ORBIT II Study One-Year Results Demonstrate Orbital Atherectomy Improves Outcomes in High-Risk Patients
June 9, 2014 — After one year, patients treated with orbital atherectomy, a procedure to sand away calcium in the coronary arteries prior to stenting, were less likely to require a repeat procedure to reopen their vessel or suffer a heart attack or death compared to other published trials in patients with heavily calcified arteries. The new results from the ORBIT II study were presented as a late-breaking clinical trial at the Society for Cardiovascular Angiography and Interventions (SCAI) 2014 scientific sessions in Las Vegas.
The ORBIT II study is the first to exclusively investigate severely calcified lesions, and it studied high-risk patients that are usually excluded from large clinical trials, including those on dialysis or with low left ventricular ejection fraction (>25 percent). In patients treated with percutaneous coronary intervention (PCI), calcified lesions are associated with greater frequency of stent under expansion, which may result in the need for repeat coronary intervention and coronary artery bypass graft surgery (CABG).
“Often patients with calcified lesions are more difficult to treat because the calcium can interfere with proper stent placement,” said Jeffrey Chambers, M.D., FSCAI, director of the cardiac catheterization laboratory, Mercy Hospital, Minneapolis, and the study’s principal investigator. “If the stent cannot be placed properly the patient may need additional procedures and even surgery.”
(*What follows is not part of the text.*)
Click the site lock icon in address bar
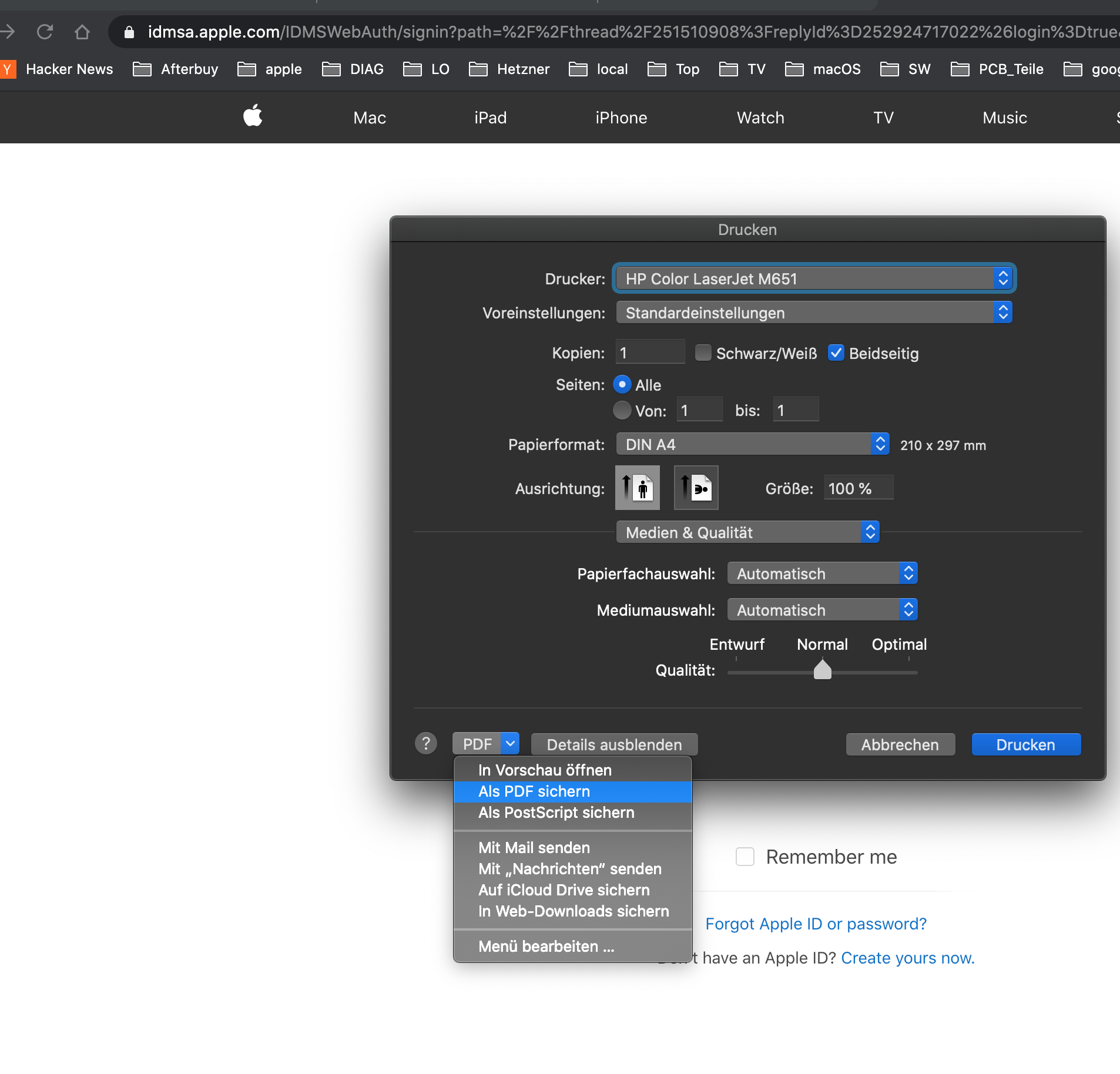Viewport: 1120px width, 1074px height. [x=130, y=32]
In the trial, investigators treated patients using the Diamondback 360 orbital atherectomy system (OAS). The catheter-based device’s crown rotates in the artery to sand the calcified portion of the plaque into minuscule particles. The device received U.S. Food and Drug Administration (FDA) approval in October 2013.
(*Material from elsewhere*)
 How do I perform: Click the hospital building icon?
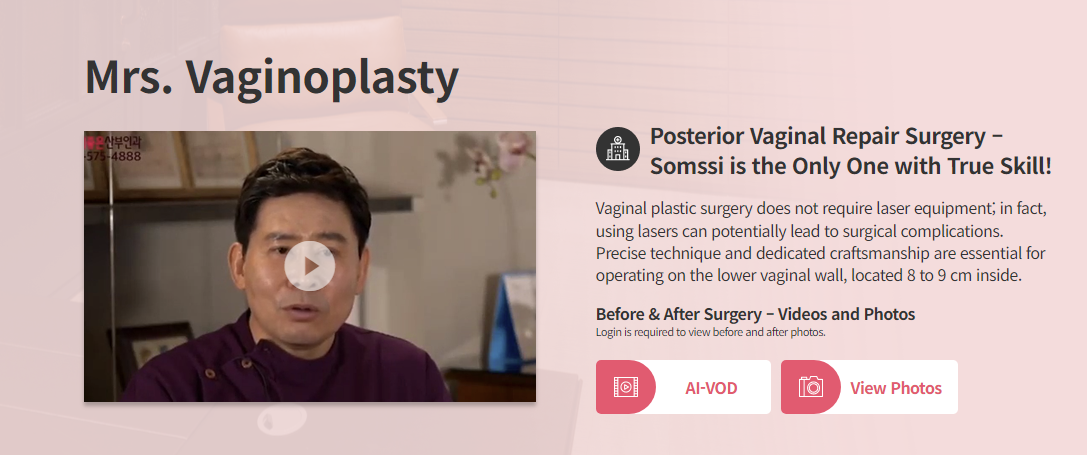pos(618,148)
The study, involving 443 patients at 49 U.S. sites, demonstrated that OAS aids stent delivery, with promising one-year outcomes: 94.1 percent of patients were free from target vessel revascularization (TVR) and target lesion revascularization (TLR). Investigators also reported lower rates of cardiac death (97 percent freedom from cardiac death).
The study also reviews cost differences between patients who received OAS prior to stenting and those who did not. Using a sample of patients derived from 2012 Medicare data, they compared typical treatment costs to ORBIT II patients who were pre-treated with OAS. Mean costs were $3,198 lower (p=0.003) in ORBIT II patients compared to Medicare patients.
“In addition to patient clinical outcomes, pre-treatment of these difficult-to-treat, severely calcified lesions with coronary OAS resulted in cost savings due to more efficient procedures and lower readmission rates,” said Chambers. “In an era where we are treating more patients while aiming to achieve better outcomes at greater value, these findings are significant. Not only does this procedure improve care, but it can do so more efficiently.”
Chambers receives consulting fees/honoraria from Cardiovascular Systems Inc., manufacturer of the Diamondback system.